## Source document
Mood States and Emotion

The Affective system works at two levels – the active processing of our experience – the emotional charge, in the moment, and the background of emotional tone through which we experience things – the mood state.

The Affective system puts a positive or negative charge on incoming information and outgoing responses. This charge motivates attention and behavior.  Whatever has the strongest net charge, positive or negative, is what happens. If it’s incoming information, we either attend to it or ignore it.  If it’s a response, with either initiate it or inhibit it.  Without a charge, we don’t do anything.  If an event in the environment (the outer world, or the inner world, our mind – a thought, or body) has no emotional significance at all, we do not notice it, and we do not respond to it.

Many times, events are familiar, and they have an emotional charge already attached to them, through memory of our prior experience. The event is stamped with the charge.  Sometimes it is a very powerful charge, such as when we have a fear of something, or even a phobia. We may have a scary experience, and that negative charge gets generalized to similar events that we encounter in the future. Similarly, things get stamped with a strong positive charge – we love donuts, for example. In addition, some substance becomes so positively charged that it overrides everything else we experience – food, relationships, safety, and destroys our life.

We often need to reprogram this stamped emotional charge because it is not real, not current. We may have been afraid of the dark when we were little, but as we get older we feel more comfortable, we know that everything is still there even though we can’t see it, and nothing scary that wasn’t there in the light has suddenly materialized.  So hopefully, we learn and we grow and we change our understanding of things, and this changes our emotional reaction to things. And hopefully, we can reduce our negative emotions – our fear and our anger, and increase our positive ones,  fine-tuning them so that they are associated with experiences that are also healthy for us.

The other element of the Affective system is mood state. A mood state is a more pervasive emotional charge that results from our internal, body processes rather than from our sensory or cognitive experience (thoughts and memories). It is a neurochemical state that is influence by our immune system (inflammation), our endocrine (hormones) system, our sympathetic nervous system (fight or flight), and so on. We all have experienced fluctuations in mood state – sometimes we are very positive about things, sometimes gloomy, sometimes irritable – everything annoys us, we’re cranky, or we’re angry – we want to break something.  These states can be triggered by something – something sends us into a mood, but often it arises on its own, and we are stuck in it.

## Your instructions
Can you extend the text on mood states and emotion, starting right after its final sentence? The entries that come next have no connection to the text about mood states and emotion.

## Dataset entries
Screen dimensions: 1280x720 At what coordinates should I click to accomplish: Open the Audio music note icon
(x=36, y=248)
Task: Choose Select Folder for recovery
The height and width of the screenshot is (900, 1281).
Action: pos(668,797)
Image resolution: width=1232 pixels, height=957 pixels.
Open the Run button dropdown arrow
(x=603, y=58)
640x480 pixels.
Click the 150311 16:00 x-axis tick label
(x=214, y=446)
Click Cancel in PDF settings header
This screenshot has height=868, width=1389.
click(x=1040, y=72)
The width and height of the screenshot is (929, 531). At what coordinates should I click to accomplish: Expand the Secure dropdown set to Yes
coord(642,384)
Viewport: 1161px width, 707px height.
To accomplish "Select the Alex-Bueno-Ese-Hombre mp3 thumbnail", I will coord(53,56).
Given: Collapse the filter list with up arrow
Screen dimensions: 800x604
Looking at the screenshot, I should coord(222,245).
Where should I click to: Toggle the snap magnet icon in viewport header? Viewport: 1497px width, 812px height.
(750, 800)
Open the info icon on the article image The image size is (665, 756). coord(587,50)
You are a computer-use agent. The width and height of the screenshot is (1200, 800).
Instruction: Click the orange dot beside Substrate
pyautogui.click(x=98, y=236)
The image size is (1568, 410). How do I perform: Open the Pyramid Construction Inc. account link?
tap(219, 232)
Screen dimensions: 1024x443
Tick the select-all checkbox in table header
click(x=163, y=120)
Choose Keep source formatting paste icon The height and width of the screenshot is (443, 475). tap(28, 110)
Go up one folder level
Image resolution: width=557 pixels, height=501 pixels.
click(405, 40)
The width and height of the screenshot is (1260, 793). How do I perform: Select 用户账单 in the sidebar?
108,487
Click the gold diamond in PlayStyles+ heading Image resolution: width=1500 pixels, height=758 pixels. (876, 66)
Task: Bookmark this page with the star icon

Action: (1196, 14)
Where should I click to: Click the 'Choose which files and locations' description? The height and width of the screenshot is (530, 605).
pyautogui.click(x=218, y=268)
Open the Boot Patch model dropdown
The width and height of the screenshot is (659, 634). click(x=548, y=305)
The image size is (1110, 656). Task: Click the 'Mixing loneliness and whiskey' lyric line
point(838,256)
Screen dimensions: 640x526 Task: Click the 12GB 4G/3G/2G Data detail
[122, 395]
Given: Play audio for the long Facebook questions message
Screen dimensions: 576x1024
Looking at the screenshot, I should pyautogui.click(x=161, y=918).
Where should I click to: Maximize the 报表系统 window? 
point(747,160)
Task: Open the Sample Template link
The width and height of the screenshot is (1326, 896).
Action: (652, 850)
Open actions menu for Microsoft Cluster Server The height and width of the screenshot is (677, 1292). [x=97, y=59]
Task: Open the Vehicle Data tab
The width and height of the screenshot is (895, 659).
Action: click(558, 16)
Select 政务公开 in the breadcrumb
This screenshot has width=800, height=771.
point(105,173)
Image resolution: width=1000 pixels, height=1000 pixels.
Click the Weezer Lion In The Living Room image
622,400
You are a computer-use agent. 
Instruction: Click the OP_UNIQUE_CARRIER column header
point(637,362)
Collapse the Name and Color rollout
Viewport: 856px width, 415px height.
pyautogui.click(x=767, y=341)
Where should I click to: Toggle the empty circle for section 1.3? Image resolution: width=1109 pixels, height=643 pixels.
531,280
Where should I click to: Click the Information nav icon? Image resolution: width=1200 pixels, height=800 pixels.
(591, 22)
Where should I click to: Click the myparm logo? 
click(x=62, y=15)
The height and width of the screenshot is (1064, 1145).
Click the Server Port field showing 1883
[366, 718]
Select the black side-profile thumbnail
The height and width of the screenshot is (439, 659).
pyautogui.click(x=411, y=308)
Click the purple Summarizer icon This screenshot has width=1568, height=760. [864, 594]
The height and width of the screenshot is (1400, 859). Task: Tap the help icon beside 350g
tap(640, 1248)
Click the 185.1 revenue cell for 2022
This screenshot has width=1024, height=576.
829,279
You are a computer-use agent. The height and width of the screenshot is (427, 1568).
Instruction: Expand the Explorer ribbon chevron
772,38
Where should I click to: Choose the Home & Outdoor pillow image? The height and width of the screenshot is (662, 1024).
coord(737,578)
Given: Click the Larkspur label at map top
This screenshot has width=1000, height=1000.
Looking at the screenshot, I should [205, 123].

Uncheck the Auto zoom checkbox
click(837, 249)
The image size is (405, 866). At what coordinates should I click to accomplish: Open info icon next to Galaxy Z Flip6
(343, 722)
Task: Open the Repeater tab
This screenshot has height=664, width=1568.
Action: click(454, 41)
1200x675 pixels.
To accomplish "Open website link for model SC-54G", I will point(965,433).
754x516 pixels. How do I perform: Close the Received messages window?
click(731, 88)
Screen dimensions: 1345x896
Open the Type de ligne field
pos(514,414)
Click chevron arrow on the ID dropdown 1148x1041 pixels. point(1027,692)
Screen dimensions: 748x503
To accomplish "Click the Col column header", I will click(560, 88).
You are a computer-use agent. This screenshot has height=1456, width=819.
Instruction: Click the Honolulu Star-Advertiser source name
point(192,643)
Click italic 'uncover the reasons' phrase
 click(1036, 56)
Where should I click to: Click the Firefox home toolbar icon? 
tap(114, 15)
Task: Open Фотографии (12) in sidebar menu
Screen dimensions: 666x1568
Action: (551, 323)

## Output of the exercise
A mood state is like a filter through which we see things, and we cannot see them clearly. The filter distorts things, because it filters out some of the information we would otherwise have access to about the event or the situation.  For example, in a depressed mood state, there is no positive charge on anything. There is no hopefulness, there is no pleasure, and there is no motivation to do what we need to do. It is very hard to do anything, plan anything, decide on anything, in a depressed mood.  In an angry or irritable mood state, everyone is annoying or stupid or mean, and everything they do is wrong, and all of our distress is their fault.  In an excited mood state we may think something is a fabulous idea, even though it carries significant risk.

In a balanced mood state, we can see things more clearly. We can see the nuances, the different facets of things. While we may have decided yesterday that our job or our relationship was intolerable, today we can see that it has some good points along with it’s challenges. Today we may see that great idea or opportunity may not be as good as it seemed.

Our vulnerability to mood states is partly hard-wired, or genetic, and partly the results of our early experience.  Some of us are subject to powerful emotional storms, dark mood states that blow in and stay, clouding our perceptions and poisoning our thoughts. Others are more prone to anxious mood states, a general sense of worry that hovers over us, making us  doubt ourselves, our actions and our choices.

Some of us feel emotions very powerfully, both positive and negative, while others have less of an emotional response to things. It is possible to be deeply emotional without being subject to mood states, but it may take a bit more work, a bit more learning and practice, to sail smoothly through the storm.